Mathematical induction and Stirling numbers I want to find a formula for the following series 
$$ \sum_{i=1}^m {m \choose i} i! S(n,i)$$
Where $S(n,m)$ is the Stirling numbers of the second kind.
Now I evaluated this series at $m=1,2,3$
for $m=1$ we have $${1 \choose 1}S(n,1) = m$$ because $S(n,1) = 1 = 1^n$
for $m=2$ we have $${2 \choose 1}1! S(n,1) + {2 \choose 2}2! S(n,2) = 2 + 2(2^{n-1} -1)= 2 + 2^n - 2= 2^n$$ 
for $m=3$ we have $${3 \choose 1}1! S(n,1) + {3 \choose 2}2! S(n,2) + {3 \choose 3} 3! S(n,3) = 3 + 3.2!(2^{n-1}-1) + 3! \times \frac{1}{6} \times (3^n - 3\times2^n +3) = 3^n$$
And now I see a pattern which is $m^n$.
Now I want to prove that I have the right patten, So I proceed by induction, Clearly It works for the base case as I did it already.
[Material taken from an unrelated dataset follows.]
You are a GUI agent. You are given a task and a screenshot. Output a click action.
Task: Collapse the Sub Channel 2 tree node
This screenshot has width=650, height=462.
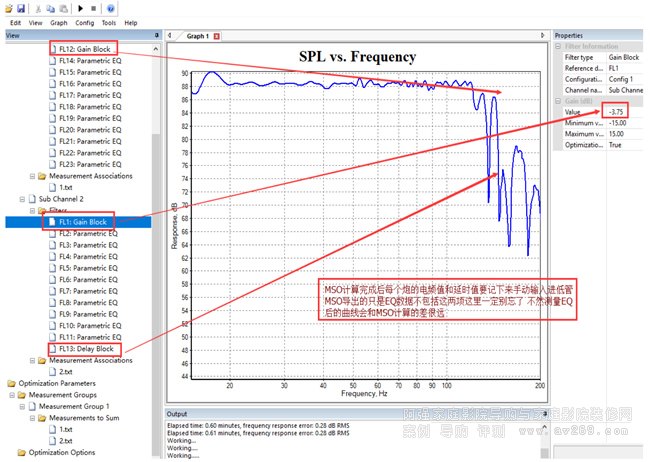pos(22,199)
Now assume it works for $m=k$, and so we assume that $\sum_{i=1}^k {k \choose i} i! S(n,i) = k ^n$, we now want to prove it works for $k+1$ that is, we want to show that $$\sum_{i=1}^{k+1} {k+1 \choose i} i! S(n,i) = (k+1) ^n$$ but I am wondering where to proceed from here. Any suggestions ?
I feel like we should use pascal's triangle on ${k+1 \choose i}$ and so we have ${k+1 \choose i} = {k \choose i} + {k \choose i-1}$
and so we now need to prove that  $$\sum_{i=1}^{k} \big({k \choose i} + {k \choose i-1} \big) i! S(n,i) = (k+1) ^n$$
Am I right there ?
And then we can break this into two separate sums, so now we need to prove that $$\sum_{i=1}^{k} {k \choose i}i! S(n,i) + \sum_{i=1}^{k} {k \choose i-1}  i! S(n,i) = (k+1) ^n$$
Now by our hypothesis we assumed that $\sum_{i=1}^{k} {k \choose i}i! S(n,i) = k^n$ and now we need to evaluate $\sum_{i=1}^{k} {k \choose i-1}  i! S(n,i)$, But the first term in this sum is $1$ because we have ${k \choose 0} 1! S(n,1) = 1$ and then we have $\sum_{i=2}^{k} {k \choose i-1}  i! S(n,i)$ which is basically same like $\sum_{i=2}^{k} {k \choose i-1}  i! S(n,i)$ and this is the same like $\sum_{i=1}^{k} {k \choose i}  i! S(n,i)$ minus the last term ${k \choose k}k! S(n,k)$ but then I get stuck here.
Any suggestions ?
and then we 
 A: Suppose we seek to evaluate
$$\sum_{q=1}^m {m\choose q}\times q!\times {n\brace q}.$$
We can include $q=0$ here because the Stirling number is zero then.
Now the species of set partitions is given by
$$\mathfrak{P}(\mathcal{U}\mathfrak{P}_{\ge 1}(\mathcal{Z}))$$
which gives the generating function
$$\exp(u(\exp(z)-1))$$
and hence
$${n\brace q} = n! [z^n] \frac{(\exp(z)-1)^q}{q!}.$$
Substitute this into the sum to get
$$n! [z^n] \sum_{q=0}^m {m\choose q} \times q!\times \frac{(\exp(z)-1)^q}{q!}
\\= n! [z^n] \sum_{q=0}^m {m\choose q} (\exp(z)-1)^q 
 = n! [z^n] \exp(mz) = m^n.$$
A: You don't need an induction but a combinatorial argument. Take two sets $E$ and $F$ of cardinal $n$ and $m$ respectively. Set $X$ the set of functions of $E$ in $F$. Try to show that the sum you have is the cardinal of $X$. 
Indeed to any function $f:E\rightarrow F$ you can associate its image $A:=f(E)$. Now the number of functions $f:E\rightarrow F$ that has for image $A$ is exactly $|A|!\times S(n,|A|)$.  
Dividing $X$ by the different images that the function can have you get :
$$|X|=\sum_{i=1}^m\begin{pmatrix}m\\i\end{pmatrix}i!S(n,i)$$
Now, clearly $|X|=m^n$ so you have your equality.